Monday, November 26, 2012

Realization and Danse Macabre



I think it goes without saying, but I enjoy fiction. There is something about getting lost in the story, falling in love with characters, and living in another world where some of the conventions of this world do not apply. I could be living in a world with hobbits, elves, dragons, telekinesis, magic, levitation, zombies, vampires, you name it. Whatever the case, I just get lost. My eyes fly over the page and I have been known to stay awake until 4am without getting tired or even know that it is 4am. 


http://cache0.bdcdn.net/assets/images/book/medium/9781/4391/9781439170984.jpg
I love non-fiction. In fact, I spend more time reading non-fiction than fiction. In reading Danse Macabre, I realized that I labor over every word of non-fiction and that it takes forever. The layout of every sentence is important to the ideas presented in a work of non-fiction.

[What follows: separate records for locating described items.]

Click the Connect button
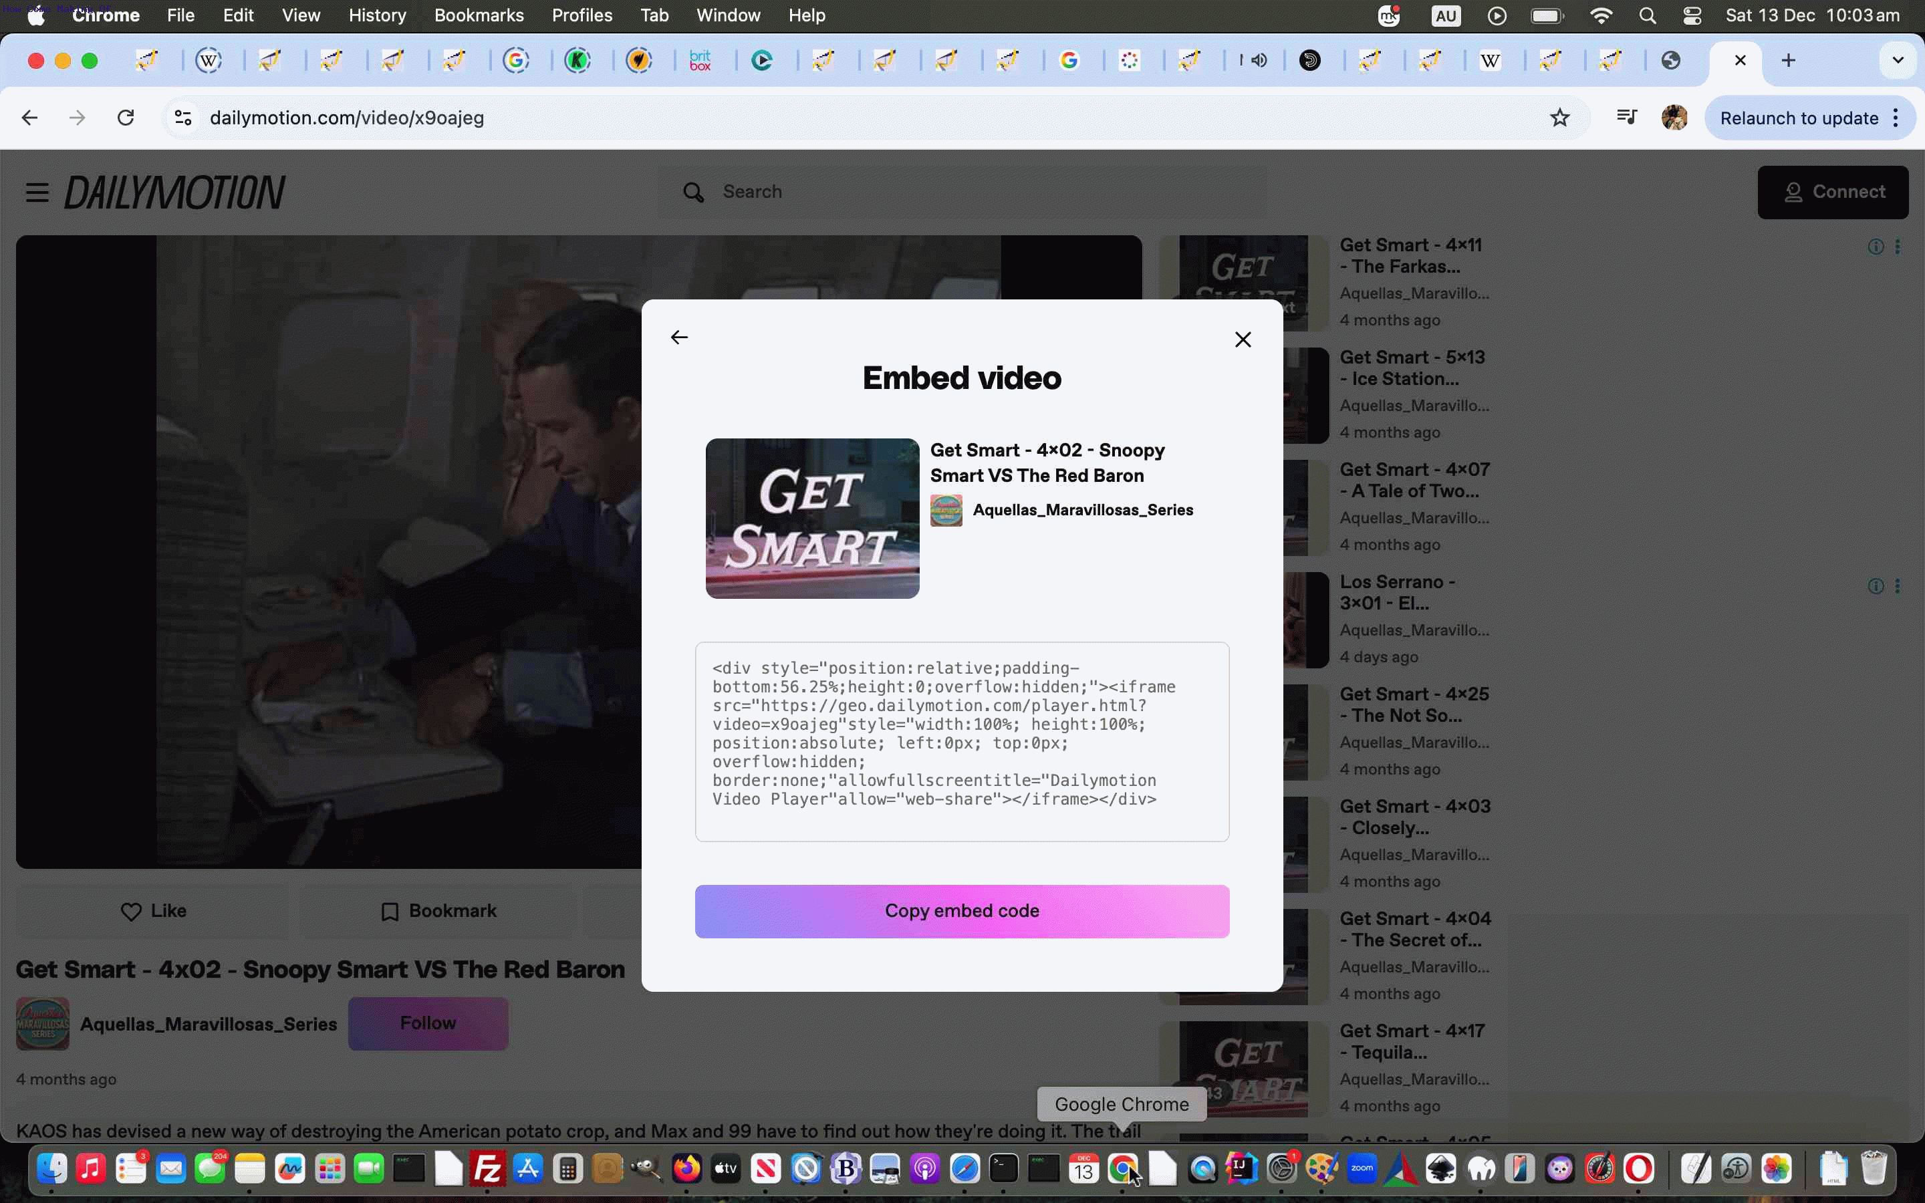pyautogui.click(x=1832, y=193)
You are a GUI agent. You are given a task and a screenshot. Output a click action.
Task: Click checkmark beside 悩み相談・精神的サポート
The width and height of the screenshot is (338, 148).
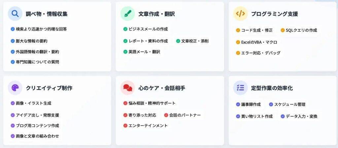[x=125, y=103]
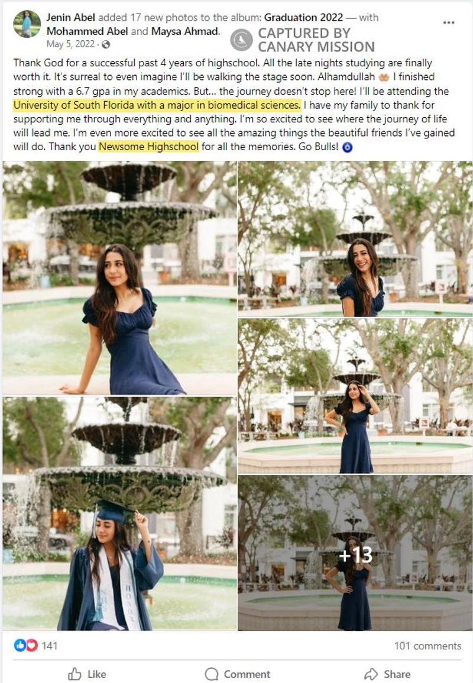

Whereas, in a fiction novel, an author could write in comfortable run-ons and fragments and you could still follow the story. 

Danse Macabre, was both wonderful and painstaking at the same time - around 10,000 minutes of reading. This is King's overview of the horror genre, written in 1980, although I read the 2010 revision.

I am also a person that loves to know what makes people tick. Stories are nice, but I prefer to know why a person decides to hack someone to bits, or turn to drugs, or alienate the people around them. In essence, this study is an ode to what makes the horror genre tick. If you are not a person that enjoys horror and you wonder why someone who spends most of their time practicing yoga and helping others to heal, then I think King answers that question. 
"We take refuge in make-believe terrors so the real ones don't overwhelm us, freezing us in place an making it impossible for us to function in our day-to-day lives. We go into the darkness of a movie theater hoping to dream badly, because the world of our normal lives looks ever so much better when the bad dream ends...Perhaps we go to the forbidden door or window willingly because we understand that a time comes when we must go whether we want to or not...and not just to look, but to be pushed through. Forever."

And this works as an explanation for me. It is not that my life is horrible but in comparison to Rick from "The Walking Dead" my life is a walk down easy street. 

The horror genre also provides an escape for the over active imagination. The mind that can dream up zombies, haunted houses, or as was the case last night, ghostly beings that take over the bodies of friends at night as we live in a home in the middle of nowhere, can find freedom in the terror on a page or movie screen where the main character lives and the "bad guy" dies. Knowing that Stephen King is an adult who sometimes turns the light on at night and snuggles up to his wife because he has woken up from a nightmare and is still afraid of the dark, makes me feel a certain kinship to him. It also dissolves the shame I once had for doing the same thing. In the overactive imagination wonderful art is produced, but there is always something lurking in the shadows.